# AIM OF THE EXERCISE
Across all the entries, how many lines hold "agent"? Answer with that number and nothing else.

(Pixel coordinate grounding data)

++++++++

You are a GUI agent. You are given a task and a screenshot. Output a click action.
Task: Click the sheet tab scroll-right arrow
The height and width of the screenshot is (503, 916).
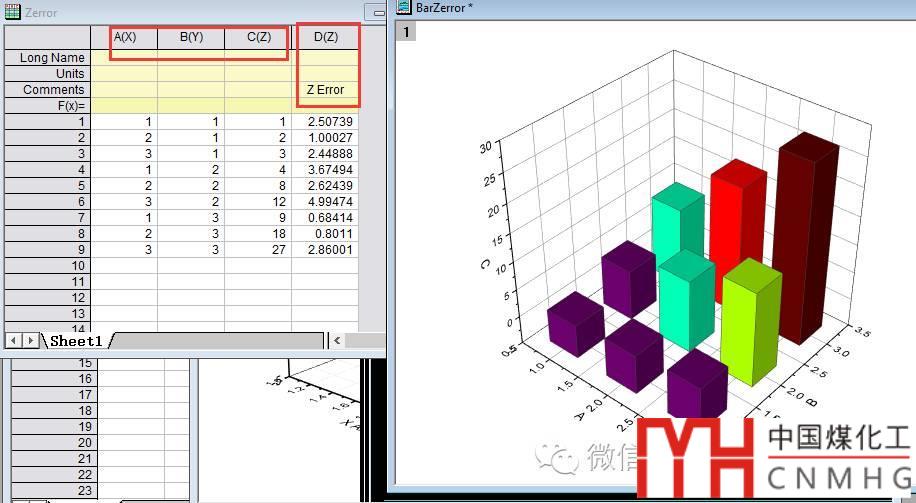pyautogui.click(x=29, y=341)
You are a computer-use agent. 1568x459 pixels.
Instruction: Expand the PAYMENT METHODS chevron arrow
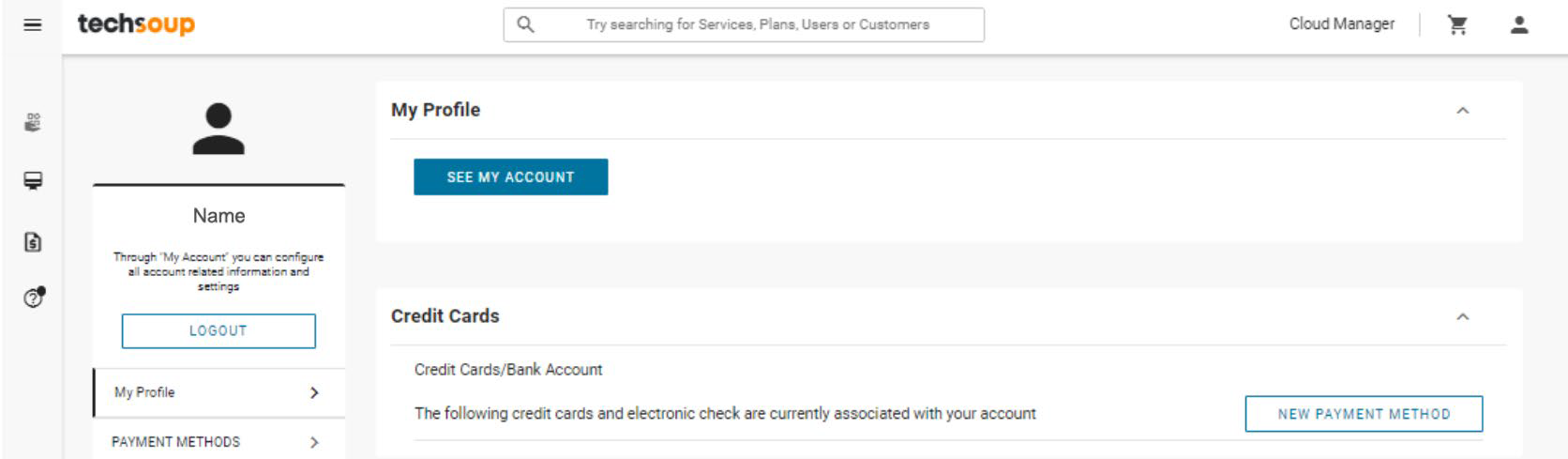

++++++++

# RESULT BELOW
2